Reproduce the entries below, please. Keep every character the same.

[[ Provided entries, beginning ]]

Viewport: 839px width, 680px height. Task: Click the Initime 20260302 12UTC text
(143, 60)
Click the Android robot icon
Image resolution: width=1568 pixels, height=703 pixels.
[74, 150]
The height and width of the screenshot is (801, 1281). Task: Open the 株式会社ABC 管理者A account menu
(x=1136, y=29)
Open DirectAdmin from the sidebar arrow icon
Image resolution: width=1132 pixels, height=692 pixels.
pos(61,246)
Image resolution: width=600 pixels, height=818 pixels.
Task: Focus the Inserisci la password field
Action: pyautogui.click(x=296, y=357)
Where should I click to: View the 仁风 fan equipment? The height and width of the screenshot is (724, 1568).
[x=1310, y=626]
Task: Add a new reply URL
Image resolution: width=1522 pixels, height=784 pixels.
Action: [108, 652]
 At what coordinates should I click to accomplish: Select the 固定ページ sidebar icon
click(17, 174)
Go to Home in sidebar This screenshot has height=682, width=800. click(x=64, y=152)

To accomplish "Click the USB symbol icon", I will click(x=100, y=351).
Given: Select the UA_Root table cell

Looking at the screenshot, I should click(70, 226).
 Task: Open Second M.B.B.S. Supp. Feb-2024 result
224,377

[[ Provided entries, end ]]

Exercise output:
Viewport: 839px width, 680px height. Task: Click the Initime 20260302 12UTC text
(143, 60)
Click the Android robot icon
Image resolution: width=1568 pixels, height=703 pixels.
[74, 150]
The height and width of the screenshot is (801, 1281). Task: Open the 株式会社ABC 管理者A account menu
(x=1136, y=29)
Open DirectAdmin from the sidebar arrow icon
Image resolution: width=1132 pixels, height=692 pixels.
pos(61,246)
Image resolution: width=600 pixels, height=818 pixels.
Task: Focus the Inserisci la password field
Action: pyautogui.click(x=296, y=357)
Where should I click to: View the 仁风 fan equipment? The height and width of the screenshot is (724, 1568).
[x=1310, y=626]
Task: Add a new reply URL
Image resolution: width=1522 pixels, height=784 pixels.
Action: [108, 652]
 At what coordinates should I click to accomplish: Select the 固定ページ sidebar icon
click(17, 174)
Go to Home in sidebar This screenshot has height=682, width=800. click(x=64, y=152)

To accomplish "Click the USB symbol icon", I will click(x=100, y=351).
Given: Select the UA_Root table cell

Looking at the screenshot, I should click(70, 226).
 Task: Open Second M.B.B.S. Supp. Feb-2024 result
224,377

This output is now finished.